[[ Text shown open ]]
Elaine Ingham changed the way we think about the ecosystem beneath our feet
Elaine Ingham's big-picture view of the microscopic world in the soil has made her a huge influence on the world of soil health. Her explanations of the soil food web - the bustling ecosystem of bacteria, fungi, plants, invertebrates, and the chemicals they all use in their transactions among each other - have inspired a generation of farmers and made her a legend in many regenerative and organic circles around the globe.
Elaine's influence is rooted in both her commitment to science and her enthusiasm for sharing the story of what she is finding in her research. After publishing 85 peer-reviewed papers and speaking at countless symposia, her world is still full of wonder, teeming with organisms with personalities and agendas. Good and evil characters grapple for dominance ("Oh, there's Elaine with her good guys and bad guys," she laughs). Shark-like nematodes gobble up hapless bacteria and poop them out, releasing nutrients that get gobbled up by hungry plants.
In short, Elaine will go 12 rounds with anybody on the science of oligosaccharides and the chemical signals that plants use to jump-start chain reactions that free up insoluble nutrients. But she'll also light up when she describes how she wants to turn it all into a cartoon that will engage people with the story.
She's fun, and it's infectious
But a cartoon about love and death in the soil is a hard sell, she admits: "Most people in Hollywood don't really understand how interesting this is."
A drop of soil-laden water is home to bacteria, fungi, arthropods and more—and the chemicals they use to communicate. Soils are like forests, cycling through levels of succession as they get healthier and more mature
Elaine notes that early in her career, most of the soil science establishment didn't take to the idea of an active soil microbial ecosystem, either. In the late '70s, older faculty discouraged her novel approach to measuring soil microbial activity.
"They just said, 'absolutely not. Really, microorganisms don't do anything in the soil. They're just there,'" she recalls.
Just as frustrating, the believers in soil microbial activity almost exclusively studied pathogens.
"The common attitude at the time was that all microorganisms were bad," Elaine notes. "They cause disease. They cause problems. And I was like, 'wait a minute, guys. My husband [renowned nematologist Russ Ingham] is looking at nematodes...and 99% of them are beneficial. Only 1% are detrimental, and most of the time it's because we human beings have been doing something stupid to allow these pests or parasitic organisms to survive.'"
Moving to a multidisciplinary team at Colorado State University focused on soil ecology was the change she needed.
"There were a lot of people participating with their little bit of the puzzle," she says. "We'd sit and talk, and we would start putting it together."
Elaine started looking at the soil ecosystem as if it were a forest. Forest ecologists talk about succession, the way a meadow starts getting choked with shrubs, then fast-growing trees that thrive in sunny spaces, which eventually give way to climax vegetation like oak, fir, or redwood trees.
[[ Text shown closed ]]
[[ Listed entries open ]]
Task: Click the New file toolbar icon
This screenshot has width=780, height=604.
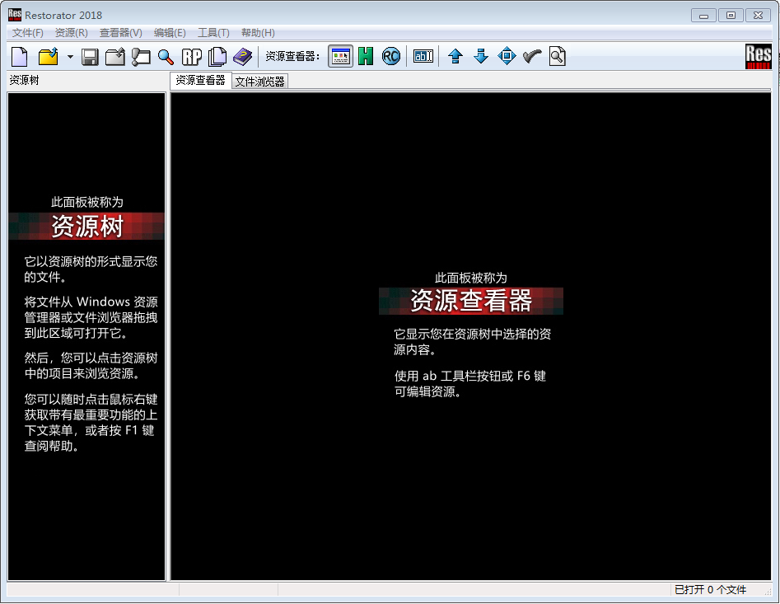Action: click(x=19, y=56)
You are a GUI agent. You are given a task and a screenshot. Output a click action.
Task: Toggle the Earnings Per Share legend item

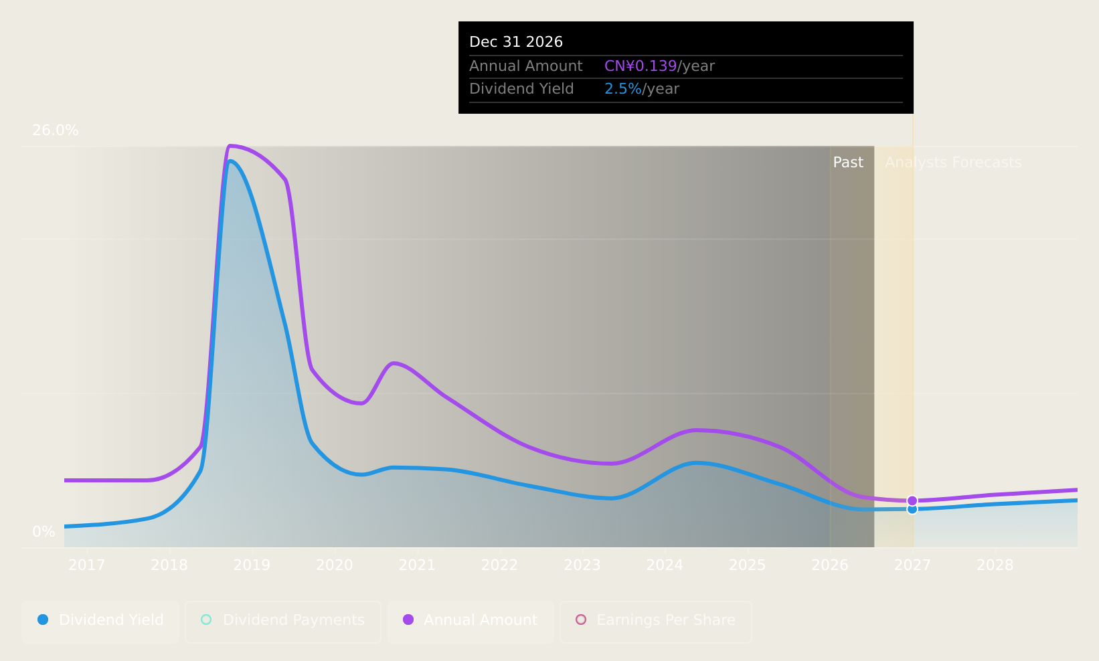coord(656,620)
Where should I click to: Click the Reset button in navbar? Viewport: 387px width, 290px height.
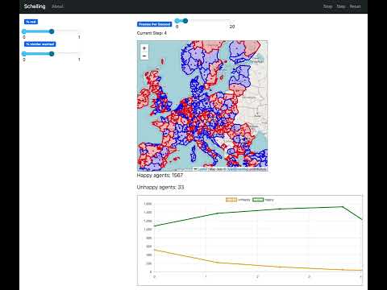355,6

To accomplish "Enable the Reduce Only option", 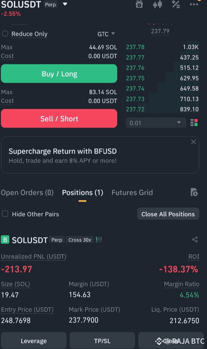I will point(5,34).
[[ Listed entries closed ]]
Prompt — Please reproduce the article on Elaine Ingham above word for word, everything from "Elaine's influence is" down to "by hungry plants.".

Response to the exercise —
Elaine's influence is rooted in both her commitment to science and her enthusiasm for sharing the story of what she is finding in her research. After publishing 85 peer-reviewed papers and speaking at countless symposia, her world is still full of wonder, teeming with organisms with personalities and agendas. Good and evil characters grapple for dominance ("Oh, there's Elaine with her good guys and bad guys," she laughs). Shark-like nematodes gobble up hapless bacteria and poop them out, releasing nutrients that get gobbled up by hungry plants.